** begin STORED ROWS **

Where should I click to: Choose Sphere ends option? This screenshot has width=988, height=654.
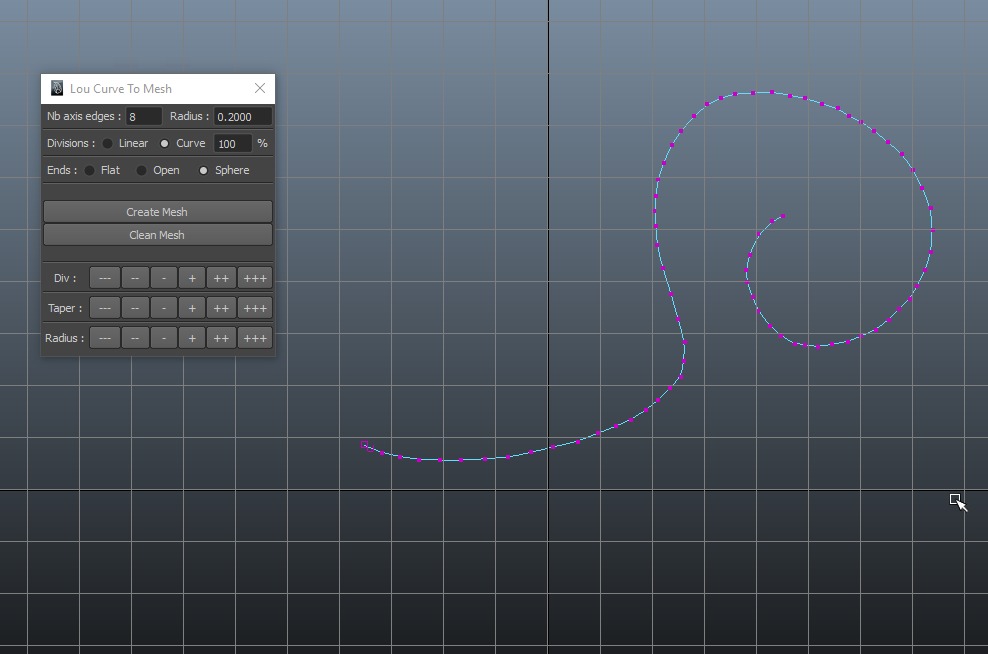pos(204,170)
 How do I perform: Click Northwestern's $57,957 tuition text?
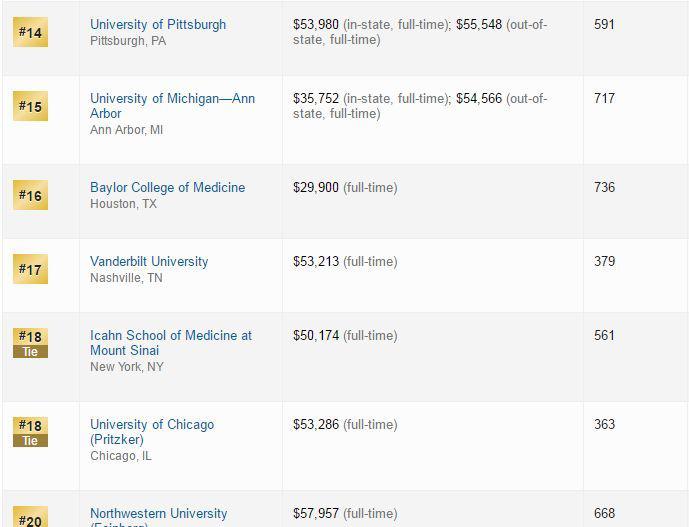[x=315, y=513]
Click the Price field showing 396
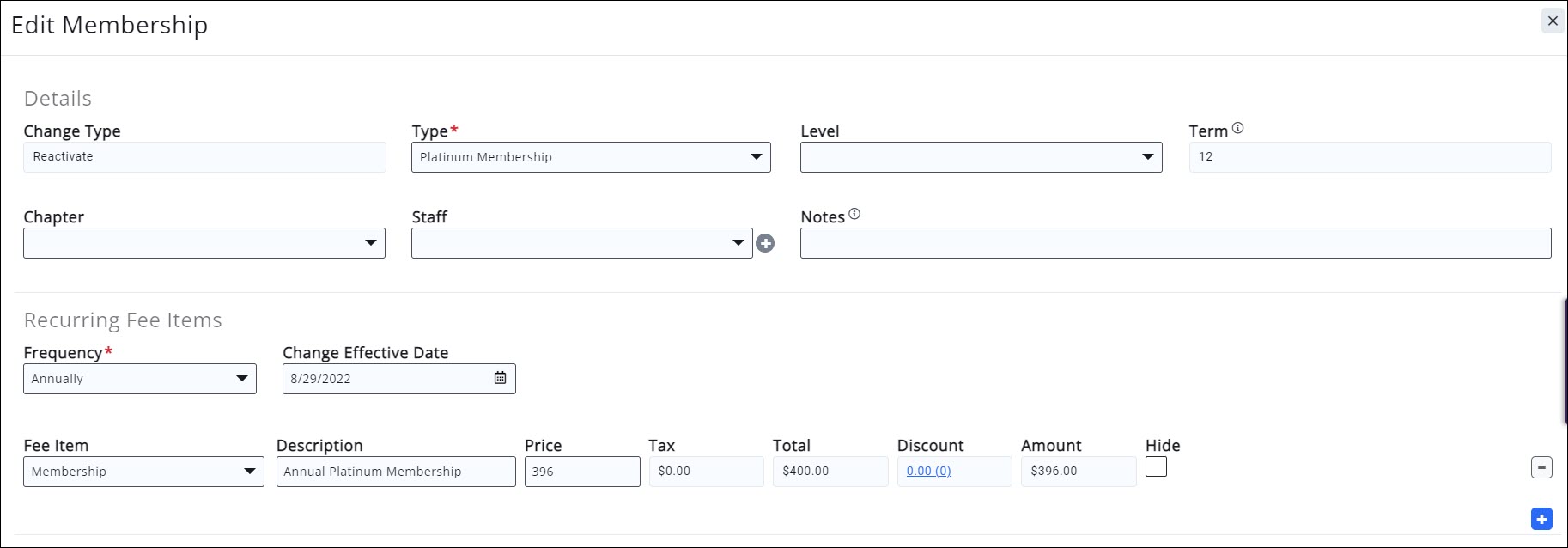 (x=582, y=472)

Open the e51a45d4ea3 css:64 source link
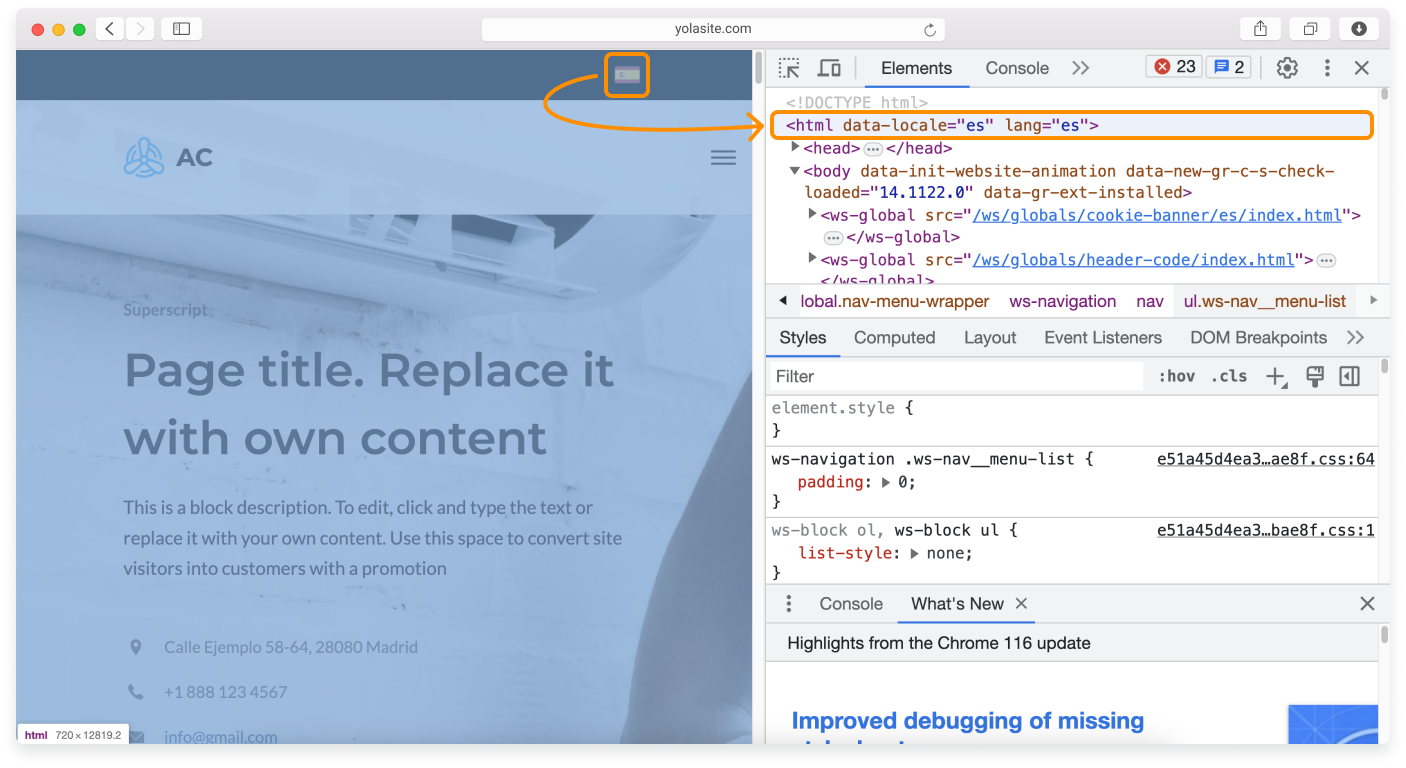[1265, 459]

** end STORED ROWS **

WORK INSTRUCTIONS ->
Can you convert all of the items above into a numbered list, dropping the blank lines and leaving out the pictures?

SOLUTION ->
1. Where should I click to: Choose Sphere ends option? This screenshot has width=988, height=654.
2. pos(204,170)
3.  How do I perform: Click Northwestern's $57,957 tuition text?
4. [x=315, y=513]
5. Click the Price field showing 396
6.  (x=582, y=472)
7. Open the e51a45d4ea3 css:64 source link
8. [1265, 459]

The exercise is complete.